Can I execute yolov5 on the GPU of JETSON AGX XAVIER?

I just tested Yolov5 on my Jetson AGX Xavier, just follow this tutorial mentioned in this GitHub page.

Make sure all the packages and versions match while installing from requirements.txt file.

Hi,
Thank you for your reply.

I just tested Yolov5 on my Jetson AGX Xavier, just follow this tutorial mentioned in this GitHub page.

?? But don’t you get the message when you execute ‘python detect.py --source …’ like
YOLOv5 🚀 v6.1-246-g2dd3db0 Python-3.7.5 torch-1.11.0 CPU
?
When your GPU is working, I think you will get the message like
YOLOv5 🚀 v6.1-227-ga6e99e4 Python-3.7.5 torch-1.11.0+cu102 CUDA:0 (NVIDIA GeForce RTX 2080 Ti, 11011MiB)
(this is the message of my PC’s case).

Hey,

I just realised yolov5 was running on CPU power and not on GPU. I too got the same message after executing detect.py

YOLOv5 🚀 v6.1-242-ga80dd66 Python-3.8.10 torch-1.11.0 CPU

Will have to look online for enabling GPU on yolov5. I apologise for that.

I am also working on yolo Object Detection, but currently working on yolov4 based on darknet.
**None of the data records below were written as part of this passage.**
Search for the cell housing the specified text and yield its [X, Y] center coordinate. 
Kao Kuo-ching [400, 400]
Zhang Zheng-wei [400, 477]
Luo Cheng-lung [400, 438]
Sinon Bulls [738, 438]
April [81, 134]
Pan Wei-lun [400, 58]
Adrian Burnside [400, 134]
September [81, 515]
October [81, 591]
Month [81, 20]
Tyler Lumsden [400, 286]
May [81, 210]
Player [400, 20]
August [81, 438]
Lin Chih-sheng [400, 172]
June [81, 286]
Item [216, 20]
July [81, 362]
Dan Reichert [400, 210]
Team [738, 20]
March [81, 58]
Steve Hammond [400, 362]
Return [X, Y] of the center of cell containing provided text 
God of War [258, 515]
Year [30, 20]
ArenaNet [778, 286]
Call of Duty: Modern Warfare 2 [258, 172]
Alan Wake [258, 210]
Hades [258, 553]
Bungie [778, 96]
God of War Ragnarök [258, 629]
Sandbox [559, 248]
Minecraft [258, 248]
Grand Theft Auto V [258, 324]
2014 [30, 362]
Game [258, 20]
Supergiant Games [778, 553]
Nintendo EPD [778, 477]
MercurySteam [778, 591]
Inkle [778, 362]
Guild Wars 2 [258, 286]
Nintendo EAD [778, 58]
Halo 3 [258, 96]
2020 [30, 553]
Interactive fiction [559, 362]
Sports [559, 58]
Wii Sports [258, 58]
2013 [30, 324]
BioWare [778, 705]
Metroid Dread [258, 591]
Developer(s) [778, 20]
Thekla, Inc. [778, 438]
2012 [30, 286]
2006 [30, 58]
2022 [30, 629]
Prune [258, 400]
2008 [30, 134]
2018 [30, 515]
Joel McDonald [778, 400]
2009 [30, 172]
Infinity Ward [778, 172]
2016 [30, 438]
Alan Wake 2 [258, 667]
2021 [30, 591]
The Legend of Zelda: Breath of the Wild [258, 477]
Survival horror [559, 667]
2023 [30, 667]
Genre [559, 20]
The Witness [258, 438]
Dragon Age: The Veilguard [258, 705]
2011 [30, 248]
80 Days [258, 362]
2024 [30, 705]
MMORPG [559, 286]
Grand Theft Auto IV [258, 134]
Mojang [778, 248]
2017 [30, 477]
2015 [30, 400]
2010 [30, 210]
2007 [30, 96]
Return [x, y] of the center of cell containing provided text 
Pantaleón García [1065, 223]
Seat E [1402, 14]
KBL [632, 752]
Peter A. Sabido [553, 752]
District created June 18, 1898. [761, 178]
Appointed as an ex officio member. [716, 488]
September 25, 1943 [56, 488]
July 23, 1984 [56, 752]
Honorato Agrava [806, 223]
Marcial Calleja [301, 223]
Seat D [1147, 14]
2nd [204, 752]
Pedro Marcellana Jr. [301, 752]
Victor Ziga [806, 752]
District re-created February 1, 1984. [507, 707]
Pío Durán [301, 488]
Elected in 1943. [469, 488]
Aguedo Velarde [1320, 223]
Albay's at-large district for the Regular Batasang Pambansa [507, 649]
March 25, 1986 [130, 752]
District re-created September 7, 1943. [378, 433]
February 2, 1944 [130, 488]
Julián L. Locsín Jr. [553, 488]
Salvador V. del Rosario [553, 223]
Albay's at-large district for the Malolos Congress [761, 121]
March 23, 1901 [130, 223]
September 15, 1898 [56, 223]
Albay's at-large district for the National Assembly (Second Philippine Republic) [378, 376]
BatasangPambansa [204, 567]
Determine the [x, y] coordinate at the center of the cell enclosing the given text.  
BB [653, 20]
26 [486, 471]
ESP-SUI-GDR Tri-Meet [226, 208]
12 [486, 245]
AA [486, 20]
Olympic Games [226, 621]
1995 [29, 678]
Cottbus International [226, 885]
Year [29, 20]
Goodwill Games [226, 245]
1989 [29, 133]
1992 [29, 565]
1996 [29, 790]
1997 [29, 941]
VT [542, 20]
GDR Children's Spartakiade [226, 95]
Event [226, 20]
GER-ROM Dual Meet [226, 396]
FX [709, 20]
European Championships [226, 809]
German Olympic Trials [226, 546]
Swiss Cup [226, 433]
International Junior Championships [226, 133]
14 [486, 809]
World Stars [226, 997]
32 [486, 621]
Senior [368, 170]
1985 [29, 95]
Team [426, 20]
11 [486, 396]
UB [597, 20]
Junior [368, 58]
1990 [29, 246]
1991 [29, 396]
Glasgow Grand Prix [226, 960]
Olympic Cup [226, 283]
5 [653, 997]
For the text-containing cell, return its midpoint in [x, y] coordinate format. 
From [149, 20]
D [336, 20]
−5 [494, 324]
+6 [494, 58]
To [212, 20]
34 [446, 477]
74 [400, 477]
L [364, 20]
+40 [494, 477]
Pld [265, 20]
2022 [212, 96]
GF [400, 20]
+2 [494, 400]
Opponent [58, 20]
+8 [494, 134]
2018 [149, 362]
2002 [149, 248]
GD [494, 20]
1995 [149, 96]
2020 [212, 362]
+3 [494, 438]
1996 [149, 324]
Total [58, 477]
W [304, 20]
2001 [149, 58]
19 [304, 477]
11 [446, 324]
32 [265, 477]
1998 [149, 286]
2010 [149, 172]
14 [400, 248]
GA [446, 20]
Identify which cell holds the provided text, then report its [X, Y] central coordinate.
Do let me know if you figure out how to enable the GPU for yolov5.

Thanks

Hi,

So, I made one solution.

Before to do this, make sure that your Xavier has ‘JetPack 5.0.1 DP’ linux system and upgrade it.

~$ sudo apt-get -y update
~$ sudo apt-get -y upgrade

And it’s convenient for you to make ‘python’ alternatives.

~$ sudo update-alternatives --install /usr/bin/python python /usr/bin/python2.7 1
~$ sudo update-alternatives --install /usr/bin/python python /usr/bin/python3.8 2

(note that we must use >python3.7.)
Then git ‘yolov5’ and make virtual environment.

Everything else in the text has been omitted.